Retro Video Game Stores Are Kicking GameStop’s Ass

Everyone has heard the stories of woe about a GameStop experience. The one time loved gaming haven has fallen on hard times in the last few years and has turned every which way to make a profit and rebuild its brand. Unfortunately, years of acting more like pawnbrokers than gamers and recycling top titles to regular players hasn’t proved very profitable for their bottom line.

In contrast, retro gaming has picked up over the years and the industry had noticed. A new submarket that values sought after classics and offers more of an experience for customers than just a hustle, reward points, and a year-long magazine subscription. These throwbacks to the dawn of gaming offer nostalgia for families but also caters to the next generation with new releases and other fun pop culture offerings.

Biloxi & Mobile’s Play and Talk is one example of the new era of retro gaming done right. Stores that offered used games have been around before GameStop, but what Play and Talk offers is the full experience with a staff that enjoys their job and talking to customers about gaming as a shared passion. Beyond old and new games, the stores feature vinyl records of your favorite game soundtracks, collectible figurines of popular anime, and even more fanfare no matter your price point when shopping for someone else.

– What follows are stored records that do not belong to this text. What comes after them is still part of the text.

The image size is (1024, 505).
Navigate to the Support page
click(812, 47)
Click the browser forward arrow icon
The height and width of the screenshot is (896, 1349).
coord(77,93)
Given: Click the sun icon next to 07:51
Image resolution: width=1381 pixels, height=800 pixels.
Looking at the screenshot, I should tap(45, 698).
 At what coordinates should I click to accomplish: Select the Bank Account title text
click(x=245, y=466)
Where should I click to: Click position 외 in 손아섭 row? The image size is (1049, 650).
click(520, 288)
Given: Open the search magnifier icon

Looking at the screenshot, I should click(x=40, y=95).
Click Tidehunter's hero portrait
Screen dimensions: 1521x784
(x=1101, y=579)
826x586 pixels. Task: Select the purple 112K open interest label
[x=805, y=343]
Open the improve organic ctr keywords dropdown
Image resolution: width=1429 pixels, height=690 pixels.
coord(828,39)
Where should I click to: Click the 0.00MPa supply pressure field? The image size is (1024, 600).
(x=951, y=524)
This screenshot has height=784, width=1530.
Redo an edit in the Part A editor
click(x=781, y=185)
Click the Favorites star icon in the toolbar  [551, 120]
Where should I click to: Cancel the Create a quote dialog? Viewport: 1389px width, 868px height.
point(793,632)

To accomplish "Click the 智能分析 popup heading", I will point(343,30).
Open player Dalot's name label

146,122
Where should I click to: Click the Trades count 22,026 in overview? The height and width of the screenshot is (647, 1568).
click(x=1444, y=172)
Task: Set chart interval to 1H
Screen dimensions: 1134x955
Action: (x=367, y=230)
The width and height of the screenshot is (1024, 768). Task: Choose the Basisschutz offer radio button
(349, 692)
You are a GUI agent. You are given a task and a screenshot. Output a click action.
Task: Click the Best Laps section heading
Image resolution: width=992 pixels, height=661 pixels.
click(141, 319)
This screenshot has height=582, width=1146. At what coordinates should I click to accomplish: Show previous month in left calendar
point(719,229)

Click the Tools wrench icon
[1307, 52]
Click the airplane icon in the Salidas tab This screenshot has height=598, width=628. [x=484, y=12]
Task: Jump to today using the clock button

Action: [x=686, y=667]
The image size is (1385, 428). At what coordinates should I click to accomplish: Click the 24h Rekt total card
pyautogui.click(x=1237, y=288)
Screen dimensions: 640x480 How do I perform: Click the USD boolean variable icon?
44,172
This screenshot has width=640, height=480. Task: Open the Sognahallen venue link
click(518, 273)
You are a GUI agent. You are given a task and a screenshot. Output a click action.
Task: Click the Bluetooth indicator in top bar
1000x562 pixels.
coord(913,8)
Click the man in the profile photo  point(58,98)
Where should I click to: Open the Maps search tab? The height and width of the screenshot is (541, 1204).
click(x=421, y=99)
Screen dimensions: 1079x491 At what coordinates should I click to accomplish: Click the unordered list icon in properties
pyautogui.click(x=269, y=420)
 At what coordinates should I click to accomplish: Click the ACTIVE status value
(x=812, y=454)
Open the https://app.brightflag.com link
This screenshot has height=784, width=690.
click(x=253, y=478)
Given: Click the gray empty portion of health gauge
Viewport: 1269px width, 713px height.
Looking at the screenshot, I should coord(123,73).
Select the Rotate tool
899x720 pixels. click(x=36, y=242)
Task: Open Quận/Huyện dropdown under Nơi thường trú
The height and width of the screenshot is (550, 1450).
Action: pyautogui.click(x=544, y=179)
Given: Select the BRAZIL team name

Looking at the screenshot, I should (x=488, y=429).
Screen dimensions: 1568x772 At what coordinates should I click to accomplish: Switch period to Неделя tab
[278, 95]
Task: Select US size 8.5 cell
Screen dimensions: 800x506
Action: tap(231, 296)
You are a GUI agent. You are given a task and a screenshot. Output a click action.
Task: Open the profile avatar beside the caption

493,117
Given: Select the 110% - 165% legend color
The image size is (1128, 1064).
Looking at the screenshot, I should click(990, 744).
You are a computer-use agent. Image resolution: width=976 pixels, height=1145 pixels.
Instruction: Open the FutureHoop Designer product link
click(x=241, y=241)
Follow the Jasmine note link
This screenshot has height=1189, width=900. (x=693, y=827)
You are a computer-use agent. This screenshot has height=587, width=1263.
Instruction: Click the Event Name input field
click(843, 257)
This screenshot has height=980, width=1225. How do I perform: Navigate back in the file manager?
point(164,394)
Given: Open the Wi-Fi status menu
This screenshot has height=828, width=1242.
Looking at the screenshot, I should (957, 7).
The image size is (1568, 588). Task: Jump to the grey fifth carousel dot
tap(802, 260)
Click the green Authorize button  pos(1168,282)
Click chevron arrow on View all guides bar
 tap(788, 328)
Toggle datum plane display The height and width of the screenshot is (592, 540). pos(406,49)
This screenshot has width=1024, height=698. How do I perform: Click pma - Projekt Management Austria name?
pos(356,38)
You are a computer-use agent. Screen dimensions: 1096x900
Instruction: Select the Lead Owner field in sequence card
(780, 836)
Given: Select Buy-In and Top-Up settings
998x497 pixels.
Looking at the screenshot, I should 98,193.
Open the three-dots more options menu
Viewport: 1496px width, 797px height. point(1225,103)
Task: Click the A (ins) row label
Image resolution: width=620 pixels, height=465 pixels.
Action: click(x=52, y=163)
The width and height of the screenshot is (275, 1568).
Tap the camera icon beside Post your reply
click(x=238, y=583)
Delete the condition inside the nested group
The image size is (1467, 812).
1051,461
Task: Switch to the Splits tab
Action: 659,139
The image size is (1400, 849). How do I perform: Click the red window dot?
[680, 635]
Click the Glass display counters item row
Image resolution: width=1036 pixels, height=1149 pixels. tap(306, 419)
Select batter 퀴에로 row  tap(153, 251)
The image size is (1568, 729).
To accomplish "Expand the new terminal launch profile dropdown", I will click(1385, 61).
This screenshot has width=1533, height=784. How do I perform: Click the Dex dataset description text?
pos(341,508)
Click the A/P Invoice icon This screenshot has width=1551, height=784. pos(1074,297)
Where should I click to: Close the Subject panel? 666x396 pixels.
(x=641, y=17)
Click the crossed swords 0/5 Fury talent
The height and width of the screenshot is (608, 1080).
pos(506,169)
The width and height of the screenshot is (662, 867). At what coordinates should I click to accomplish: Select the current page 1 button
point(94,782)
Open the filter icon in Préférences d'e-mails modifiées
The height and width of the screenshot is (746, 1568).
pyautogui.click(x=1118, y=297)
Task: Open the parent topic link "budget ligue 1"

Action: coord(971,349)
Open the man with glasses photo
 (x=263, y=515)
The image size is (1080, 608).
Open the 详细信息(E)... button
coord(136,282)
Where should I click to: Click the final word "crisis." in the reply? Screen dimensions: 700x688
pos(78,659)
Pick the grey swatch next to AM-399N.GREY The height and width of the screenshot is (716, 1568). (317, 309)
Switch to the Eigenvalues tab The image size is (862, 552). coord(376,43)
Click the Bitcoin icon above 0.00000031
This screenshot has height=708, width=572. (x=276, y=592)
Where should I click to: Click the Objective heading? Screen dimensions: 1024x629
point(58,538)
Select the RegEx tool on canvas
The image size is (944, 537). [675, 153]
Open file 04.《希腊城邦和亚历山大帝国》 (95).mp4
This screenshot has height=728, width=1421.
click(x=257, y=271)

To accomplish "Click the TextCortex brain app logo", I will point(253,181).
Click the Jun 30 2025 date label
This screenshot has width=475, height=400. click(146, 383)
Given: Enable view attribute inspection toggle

GameStop has suffered layoffs, cutbacks, and poor market reports making it a scary place to do longterm business with. They started relying on pushing pre-orders promising collectibles, but after a decade of people realizing $100 statues and plastic packages didn’t improve their experience and weren’t worth anything on the second market, even that strategy has fallen short. The era of the “used games” that GameStop made one-third of their money on is disappearing as the newer platforms are pushing for more and more digital content.

Whether or not GameStop manages to hang on, the new platform announcements might be the last it sees. They’ll get a boon from gamers trading in used games and hardware, but now with competition from local retro stores that are more accepted in their communities than the business dealings of GameStop, it may still not be enough. One this is for sure now more than ever, “power to the players.”